Results are what matter, regardless of effort or method of achieving those results. Children will link good grades with money. While most students achieve good grades by studying, working hard, paying attention in class, perfecting homework, and performing well on tests, a select frustrated few might take some shortcuts. Cheating is one way to get good grades, at least until the cheater gets caught. On the other hand, for a child who excels “naturally” in a class, they might achieve an A without any effort. In this case, the student could believe they will be ale to sail through life without developing the skills that will be necessary for their success in other tasks. Results matter, but so do attitudes and values.

Good results are rewarded with money. I often hear parents say that they wish to pay students for the work they do because this is how the real world works. I have two issues with this as it pertains to grades. First of all, students will come to expect to receive money when they perform well. Anyone who has worked in an office where people receive a pay increase just for being there or where people receive promotions based on their coziness with the boss rather than performance can attest to financial rewards are not necessarily linked to good results in the “real world.” THe distribution of money is often unfair.

Mediocre results are rewarded.

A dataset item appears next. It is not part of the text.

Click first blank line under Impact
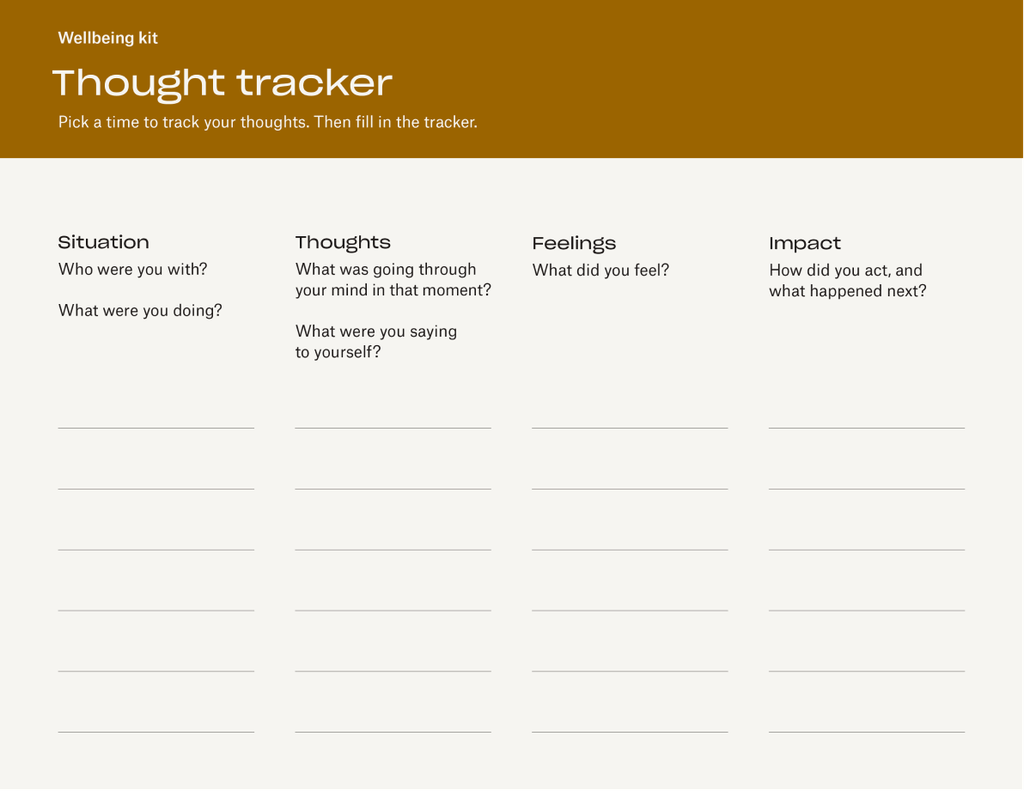Viewport: 1024px width, 791px height. [x=867, y=428]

Any monetary reward is enough to associate money with grades, and if there isn’t much perceived difference between the rewards for receiving grades of C, B, and A, then the children subject to this system will aim for the lowest rewarded score.

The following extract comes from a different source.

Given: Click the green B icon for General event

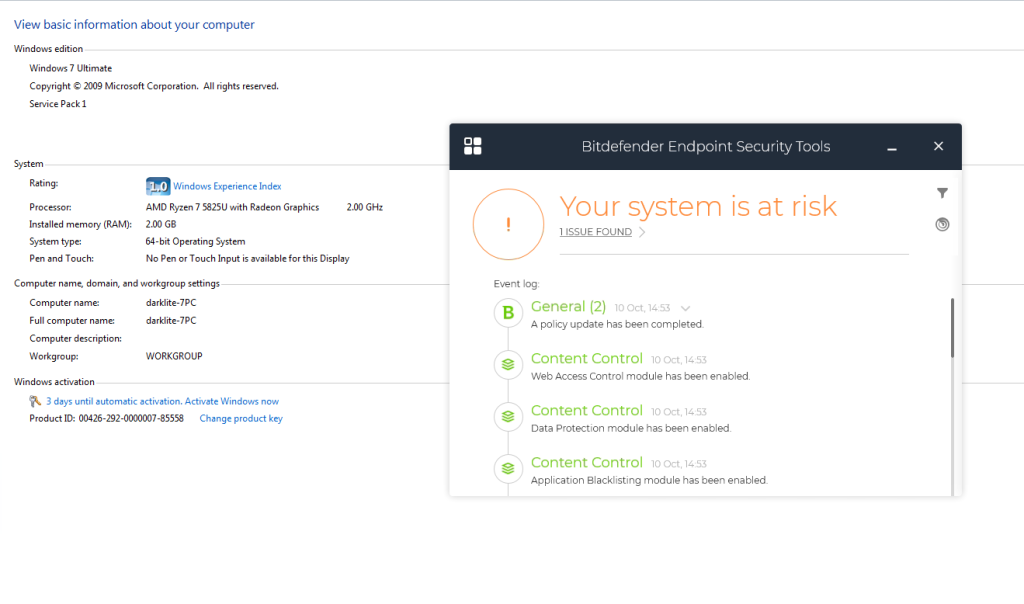Looking at the screenshot, I should coord(508,313).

Money is the best type of reward, and success and effort are only worthwhile if a monetary reward is available. The world needs people who are solely motivated by money. I don’t think this is a complete loss unless every child decides to seek a path that they believe will lead them to the most money throughout their lifetime. This is the result of an increased focus on giving only money to children as rewards. Education and performance should be its own reward. If children see parents who value the lessons taught by schools and if parents reinforce the teachers’ goals and side with the teachers when it comes to completing work on time and accurately, they might have a better chance of getting the impression that what they are learning is important and knowledge is valued in society.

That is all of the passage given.